When Paul Ryan took over as Speaker of the House in 2015, he promised that things would be different when it came to legislating.
"We're not going to bottle up the process so much and predetermine the outcome of everything around here," he said at the time, committing to a process that would be "more open, more inclusive, more deliberative, more participatory."
But now, two years later, Ryan's House Rules Committee has basically done the opposite, setting a record for the most closed rules in a single session.
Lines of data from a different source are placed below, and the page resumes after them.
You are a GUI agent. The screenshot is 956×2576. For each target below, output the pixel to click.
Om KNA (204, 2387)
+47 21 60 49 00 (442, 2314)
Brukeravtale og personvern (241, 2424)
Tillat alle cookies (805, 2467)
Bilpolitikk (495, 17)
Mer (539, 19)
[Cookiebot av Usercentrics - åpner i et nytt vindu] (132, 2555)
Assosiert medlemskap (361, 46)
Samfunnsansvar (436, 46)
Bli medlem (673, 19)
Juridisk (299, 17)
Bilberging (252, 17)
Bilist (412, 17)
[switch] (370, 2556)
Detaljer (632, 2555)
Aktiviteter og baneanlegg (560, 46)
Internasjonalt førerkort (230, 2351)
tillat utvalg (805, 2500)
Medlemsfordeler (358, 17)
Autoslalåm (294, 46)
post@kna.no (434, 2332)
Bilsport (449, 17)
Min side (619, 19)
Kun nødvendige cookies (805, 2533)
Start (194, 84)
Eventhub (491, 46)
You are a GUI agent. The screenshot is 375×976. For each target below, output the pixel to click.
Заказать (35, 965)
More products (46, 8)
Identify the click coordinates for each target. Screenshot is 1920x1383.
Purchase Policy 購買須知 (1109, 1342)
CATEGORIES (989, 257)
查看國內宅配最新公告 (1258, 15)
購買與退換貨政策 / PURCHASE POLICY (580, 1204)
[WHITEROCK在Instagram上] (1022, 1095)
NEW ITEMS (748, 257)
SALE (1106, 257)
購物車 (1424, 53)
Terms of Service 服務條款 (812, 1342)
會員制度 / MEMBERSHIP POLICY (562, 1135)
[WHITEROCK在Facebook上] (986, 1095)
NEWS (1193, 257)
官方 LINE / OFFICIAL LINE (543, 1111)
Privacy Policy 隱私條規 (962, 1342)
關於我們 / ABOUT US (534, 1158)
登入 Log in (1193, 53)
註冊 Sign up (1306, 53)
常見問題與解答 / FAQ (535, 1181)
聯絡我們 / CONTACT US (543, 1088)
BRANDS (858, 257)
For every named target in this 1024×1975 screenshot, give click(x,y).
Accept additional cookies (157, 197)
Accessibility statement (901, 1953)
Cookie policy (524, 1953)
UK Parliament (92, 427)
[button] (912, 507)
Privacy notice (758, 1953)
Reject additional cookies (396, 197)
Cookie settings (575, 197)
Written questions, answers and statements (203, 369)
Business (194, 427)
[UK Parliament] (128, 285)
To date, they've now shut down open debate about more than 1,300 amendments to proposed legislation a whopping 49 times.
The open rule, which allows members of Congress to proposes changes during a debate on the floor, has never been ignored so widely in modern history, and opponents say that it endangers democracy.
While it may be helpful for Republicans looking to pass legislation without much drama, the stifling of debate could prove disastrous.
"The Republican Majority has now made history for all the wrong reasons," Louise Slaughter, a New York Democrat who sits on the House Rules Committee said in a statement on Tuesday. "Under Speaker Ryan’s leadership, this session of Congress has now become the most closed Congress in history."
Justin Amash, an ultra-conservative representative from Michigan agreed, and slammed Ryan for it.
"When we offer amendments, they have to be approved by leadership before we get a vote on them and that’s not how our system is supposed to work," he argued. "Our system was designed to reflect the will of the people... And the speaker’s job is to ensure the system is open and [lawmakers] are given a fair opportunity to present their amendments."
But in a press conference Tuesday morning, Ryan didn't agree with the negative assessment, telling reporters, "We absolutely have an open process. We’re going through the committee process. All these bills are going through the committee."
"Open process my foot," said Democratic Rep. Jim McGovern of Massachusetts in response. "I guess in the age of Donald Trump words simply don’t matter anymore. Black is white. Up is down. Open is closed. And politicians can say whatever they think sounds good and think they can get away with it — facts be damned."
Still, members of Congress would like to see things be more open, including Republican Morgan Griffith of Virginia who told Politico, "Let’s fight it out. If the idea can win on the floor then that’s what the American people want. That’s what the representative government is about."